When I was married to my American wife, she was legally entitled to 1/2 of everything, so I don't mind at all giving my new wife an allowance to use however she wishes. It's the right thing to do...

My suggestion would be for you and your SO to sit down and discuss and hopefully agree on what would be a fair and reasonable amount of money to budget each month for supporting parents or kids back home and for you to give an allowance for that purpose.

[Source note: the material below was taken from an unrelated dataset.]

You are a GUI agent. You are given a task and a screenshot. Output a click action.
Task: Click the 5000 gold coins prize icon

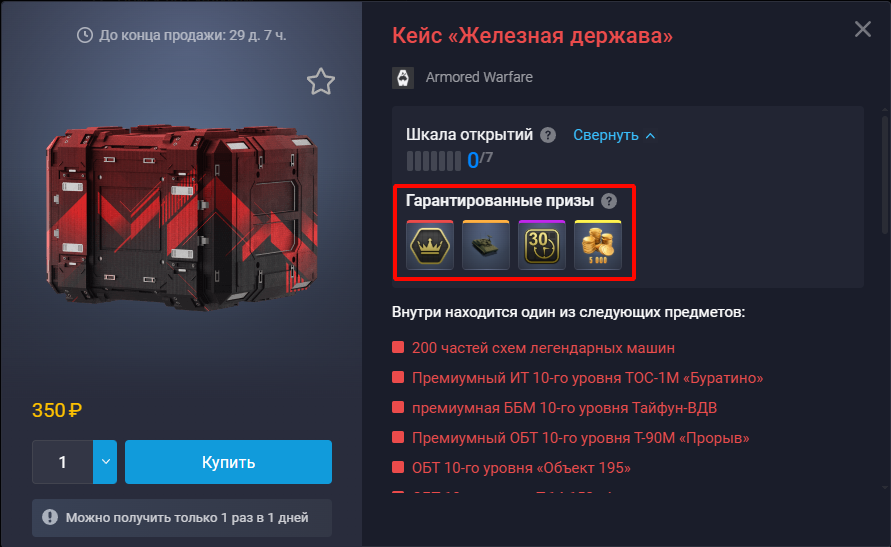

If you cannot agree, then it will continue to be a source of problems for you.

Here when you marry a Dominican woman you "marry" the whole family.  Yes you are expected to contribute to the "family" on a regular basis and are some what "responsible for them.  It is very important to draw a line in the sand that you understand this but this is what we can send each month and not a penny more.  Yes there will be emergencies that will require more but make sure it is a true emergency like medical, flood, fire and such.

Bob K

I often ponder the question:  How did these women & their families survive before "The Gringo" arrived on the scene??  Obviously millions have.  Granted we make their lives more comfortable, but in essence we are not essential for them to laugh & raise children.  I believe in helping but not at the expense of them losing personal integrity.  Even the Honey Wagon guy works with shit all week long, gets dressed up on Sunday, spends time wuth family, has a couple of Presidentes & is a normal guy for that one day of week.  The first word a child or a dog should learn is NO.  I've made my errors in judgement, some quite costly. emotionally & dollar wise. Listen to the others on this site.... they know the score.

I look at things from a little different perspective these days.  Think about it.... if you're married to a woman in the US and she's a housewife, your income is legally 1/2 hers, you file a joint tax return and the wife can spend as much as the husband spends. For example, if the husband has a bass boat for fishing or he goes on hunting trips or golf trips, then the wife can legally & morally spend an equal amount on whatever she wants to do. What I'm getting at, is the wife is legally & morally entitled to a portion of the income. In reference to this topic, it would not be unreasonable for a wife to get an allowance and if she wanted to use it to help support her family, then that would be her choice. If the husband doesn't think it's fair to give the wife some of the household income, then he doesn't have to marry her and good luck with finding a woman that will love and take care of you for free.

I was married in the US for many years and it cost quite a lot to support my ex-wife and she wasn't sending money back home... vehicles, gas, insurance, clothes, purses, shoes, spending money, etc. You get the picture... It also cost me a lot for every girlfriend I ever had. I ended up being the one to cut their grass, wash their car, help them with their house, take them on trips and wine & dine them. Never ever did one offer to come cut my grass, clean my house or take me out to dinner or a trip.

So, I am very happy to give my new foreign wife a generous allowance which she uses some of it to support her family. And, she was working beforehand to help support her family, but I don't want a woman that works. Her job is to take care of me, travel with me, clean house, cook meals, wash clothes, etc. and I don't expect her to do all of that for free.

And, it's the best relationship I ever had...  Good luck...

Thank you all for your words of wisdom. I Will take notes from each one of your responses and have a discussion about budgets and finances, just to get an idea of what is expected when we get to that bridge.  I must say, she has proven to be responsible with money so far while here in DR, but sometimes people tend to change when they get to the U.S. Time to pull out the quicken spreadsheet and have a little class about budgeting 102.